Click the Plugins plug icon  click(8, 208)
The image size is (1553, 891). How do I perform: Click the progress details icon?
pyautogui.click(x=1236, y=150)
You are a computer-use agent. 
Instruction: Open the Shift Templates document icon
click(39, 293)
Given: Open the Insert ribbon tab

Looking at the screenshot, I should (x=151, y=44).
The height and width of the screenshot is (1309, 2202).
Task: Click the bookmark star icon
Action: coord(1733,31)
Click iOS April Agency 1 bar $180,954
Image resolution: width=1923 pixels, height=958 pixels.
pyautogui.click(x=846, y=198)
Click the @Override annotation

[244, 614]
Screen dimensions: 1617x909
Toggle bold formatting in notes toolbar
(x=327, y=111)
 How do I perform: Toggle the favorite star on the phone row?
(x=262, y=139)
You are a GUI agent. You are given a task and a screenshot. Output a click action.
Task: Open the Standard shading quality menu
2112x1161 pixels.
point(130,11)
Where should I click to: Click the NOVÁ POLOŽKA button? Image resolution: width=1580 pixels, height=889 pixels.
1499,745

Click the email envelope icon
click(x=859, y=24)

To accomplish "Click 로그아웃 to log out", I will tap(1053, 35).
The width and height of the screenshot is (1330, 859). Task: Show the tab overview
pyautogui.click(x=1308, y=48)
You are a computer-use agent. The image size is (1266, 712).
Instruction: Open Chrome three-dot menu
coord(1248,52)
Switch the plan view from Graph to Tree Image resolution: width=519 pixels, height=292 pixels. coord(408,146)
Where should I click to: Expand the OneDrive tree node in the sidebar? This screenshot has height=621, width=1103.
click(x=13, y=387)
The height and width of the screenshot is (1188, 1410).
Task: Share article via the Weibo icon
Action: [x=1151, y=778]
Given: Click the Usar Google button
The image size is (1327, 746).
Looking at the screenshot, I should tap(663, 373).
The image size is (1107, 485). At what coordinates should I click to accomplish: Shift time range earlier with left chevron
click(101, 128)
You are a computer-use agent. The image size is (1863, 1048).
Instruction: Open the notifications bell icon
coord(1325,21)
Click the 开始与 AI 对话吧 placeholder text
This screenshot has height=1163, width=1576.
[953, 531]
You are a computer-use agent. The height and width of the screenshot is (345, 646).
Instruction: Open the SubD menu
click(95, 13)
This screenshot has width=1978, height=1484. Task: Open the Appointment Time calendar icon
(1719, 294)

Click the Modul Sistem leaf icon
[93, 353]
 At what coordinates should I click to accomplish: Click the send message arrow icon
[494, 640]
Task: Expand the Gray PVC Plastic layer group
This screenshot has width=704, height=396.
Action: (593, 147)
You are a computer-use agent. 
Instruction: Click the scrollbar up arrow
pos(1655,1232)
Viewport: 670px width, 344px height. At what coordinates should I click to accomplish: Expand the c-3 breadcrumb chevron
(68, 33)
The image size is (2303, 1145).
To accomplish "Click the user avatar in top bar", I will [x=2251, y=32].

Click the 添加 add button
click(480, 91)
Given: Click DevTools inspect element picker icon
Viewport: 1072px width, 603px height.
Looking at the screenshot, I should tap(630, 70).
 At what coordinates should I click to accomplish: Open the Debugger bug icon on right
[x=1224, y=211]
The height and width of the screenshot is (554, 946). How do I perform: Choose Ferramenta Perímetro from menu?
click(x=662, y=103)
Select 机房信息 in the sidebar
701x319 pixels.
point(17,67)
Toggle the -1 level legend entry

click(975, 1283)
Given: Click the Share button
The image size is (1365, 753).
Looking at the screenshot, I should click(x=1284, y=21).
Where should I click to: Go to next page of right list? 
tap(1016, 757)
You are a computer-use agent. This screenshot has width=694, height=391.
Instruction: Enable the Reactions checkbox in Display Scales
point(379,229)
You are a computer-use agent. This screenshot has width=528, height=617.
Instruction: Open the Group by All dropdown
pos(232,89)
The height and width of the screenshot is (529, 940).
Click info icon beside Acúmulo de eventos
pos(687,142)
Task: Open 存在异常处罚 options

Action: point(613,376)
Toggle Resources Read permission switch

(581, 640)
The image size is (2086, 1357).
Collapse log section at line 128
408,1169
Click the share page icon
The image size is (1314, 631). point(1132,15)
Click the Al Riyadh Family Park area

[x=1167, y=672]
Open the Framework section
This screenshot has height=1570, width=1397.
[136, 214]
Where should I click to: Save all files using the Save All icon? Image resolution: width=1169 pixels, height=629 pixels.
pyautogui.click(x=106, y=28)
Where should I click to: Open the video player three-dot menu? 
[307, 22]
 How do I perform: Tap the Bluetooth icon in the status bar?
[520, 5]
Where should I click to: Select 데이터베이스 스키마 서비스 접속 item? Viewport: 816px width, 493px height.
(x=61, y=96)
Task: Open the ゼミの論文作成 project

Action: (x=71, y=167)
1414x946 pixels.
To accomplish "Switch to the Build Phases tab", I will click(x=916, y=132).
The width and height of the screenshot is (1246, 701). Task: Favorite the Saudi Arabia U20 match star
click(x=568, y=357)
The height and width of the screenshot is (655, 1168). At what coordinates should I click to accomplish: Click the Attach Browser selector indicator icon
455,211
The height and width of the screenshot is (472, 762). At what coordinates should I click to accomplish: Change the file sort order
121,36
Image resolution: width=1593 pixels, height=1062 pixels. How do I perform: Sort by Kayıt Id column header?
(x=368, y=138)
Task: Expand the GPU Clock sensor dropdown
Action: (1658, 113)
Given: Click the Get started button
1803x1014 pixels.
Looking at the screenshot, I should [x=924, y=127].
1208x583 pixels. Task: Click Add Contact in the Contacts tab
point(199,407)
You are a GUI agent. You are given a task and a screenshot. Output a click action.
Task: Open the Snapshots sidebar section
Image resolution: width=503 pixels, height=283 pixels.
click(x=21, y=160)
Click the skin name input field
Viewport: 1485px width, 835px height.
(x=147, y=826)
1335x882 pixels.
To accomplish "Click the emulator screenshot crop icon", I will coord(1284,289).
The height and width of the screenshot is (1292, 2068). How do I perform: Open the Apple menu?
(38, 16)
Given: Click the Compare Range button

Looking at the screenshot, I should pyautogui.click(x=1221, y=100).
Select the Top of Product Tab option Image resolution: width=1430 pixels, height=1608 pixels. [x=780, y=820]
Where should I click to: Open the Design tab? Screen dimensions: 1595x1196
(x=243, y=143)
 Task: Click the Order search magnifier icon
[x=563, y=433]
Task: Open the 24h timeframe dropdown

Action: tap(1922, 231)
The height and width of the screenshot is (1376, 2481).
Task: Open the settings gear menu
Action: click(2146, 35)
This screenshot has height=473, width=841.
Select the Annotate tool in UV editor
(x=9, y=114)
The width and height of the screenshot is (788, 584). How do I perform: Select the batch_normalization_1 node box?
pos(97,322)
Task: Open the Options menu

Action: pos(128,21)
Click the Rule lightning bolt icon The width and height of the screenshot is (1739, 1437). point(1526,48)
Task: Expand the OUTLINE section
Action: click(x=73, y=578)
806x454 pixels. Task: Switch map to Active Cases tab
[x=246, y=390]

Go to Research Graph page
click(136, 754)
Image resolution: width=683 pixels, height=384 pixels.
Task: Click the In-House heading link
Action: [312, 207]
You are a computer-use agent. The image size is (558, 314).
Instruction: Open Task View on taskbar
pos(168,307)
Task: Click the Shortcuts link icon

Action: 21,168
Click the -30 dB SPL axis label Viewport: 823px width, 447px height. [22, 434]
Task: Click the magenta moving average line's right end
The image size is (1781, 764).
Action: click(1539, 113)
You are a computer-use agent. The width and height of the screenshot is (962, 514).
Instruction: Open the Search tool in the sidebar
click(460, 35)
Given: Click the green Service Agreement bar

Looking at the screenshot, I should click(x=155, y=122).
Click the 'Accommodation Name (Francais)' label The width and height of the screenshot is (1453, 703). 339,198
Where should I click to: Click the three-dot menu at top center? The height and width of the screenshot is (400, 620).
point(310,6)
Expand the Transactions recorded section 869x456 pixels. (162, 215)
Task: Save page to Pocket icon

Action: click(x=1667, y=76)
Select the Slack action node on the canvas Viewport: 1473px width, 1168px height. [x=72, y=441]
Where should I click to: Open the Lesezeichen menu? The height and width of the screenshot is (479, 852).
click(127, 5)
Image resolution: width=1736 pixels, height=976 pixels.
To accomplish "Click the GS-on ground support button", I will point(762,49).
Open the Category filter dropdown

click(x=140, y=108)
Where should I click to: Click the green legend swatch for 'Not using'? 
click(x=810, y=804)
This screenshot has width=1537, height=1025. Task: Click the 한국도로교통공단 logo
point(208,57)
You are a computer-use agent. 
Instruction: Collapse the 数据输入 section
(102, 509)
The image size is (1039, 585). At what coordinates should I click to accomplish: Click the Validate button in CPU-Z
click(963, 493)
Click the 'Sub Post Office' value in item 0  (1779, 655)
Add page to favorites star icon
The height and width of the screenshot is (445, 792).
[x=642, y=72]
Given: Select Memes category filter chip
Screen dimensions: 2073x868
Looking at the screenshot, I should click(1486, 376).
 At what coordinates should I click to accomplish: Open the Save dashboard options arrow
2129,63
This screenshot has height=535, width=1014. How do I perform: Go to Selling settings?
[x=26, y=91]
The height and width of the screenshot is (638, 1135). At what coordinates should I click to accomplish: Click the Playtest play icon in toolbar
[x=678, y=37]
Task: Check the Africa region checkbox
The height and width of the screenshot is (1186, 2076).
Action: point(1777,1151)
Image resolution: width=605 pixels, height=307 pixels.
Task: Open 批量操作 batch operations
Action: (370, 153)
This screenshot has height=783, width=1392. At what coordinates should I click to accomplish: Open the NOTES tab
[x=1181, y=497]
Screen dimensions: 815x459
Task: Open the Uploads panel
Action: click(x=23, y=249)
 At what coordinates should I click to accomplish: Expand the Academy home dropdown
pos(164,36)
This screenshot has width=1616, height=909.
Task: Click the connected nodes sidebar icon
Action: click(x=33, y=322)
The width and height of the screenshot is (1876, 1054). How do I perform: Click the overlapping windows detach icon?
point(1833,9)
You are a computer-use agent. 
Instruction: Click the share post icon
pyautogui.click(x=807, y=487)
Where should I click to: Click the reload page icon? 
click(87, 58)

++++++++++++++++++++

Go through the material and copy every line in which the word "will" occurs.

To accomplish "Click 로그아웃 to log out", I will tap(1053, 35).
To accomplish "Click the user avatar in top bar", I will [x=2251, y=32].
To accomplish "Switch to the Build Phases tab", I will click(x=916, y=132).
To accomplish "Click the emulator screenshot crop icon", I will coord(1284,289).
To accomplish "Click the GS-on ground support button", I will point(762,49).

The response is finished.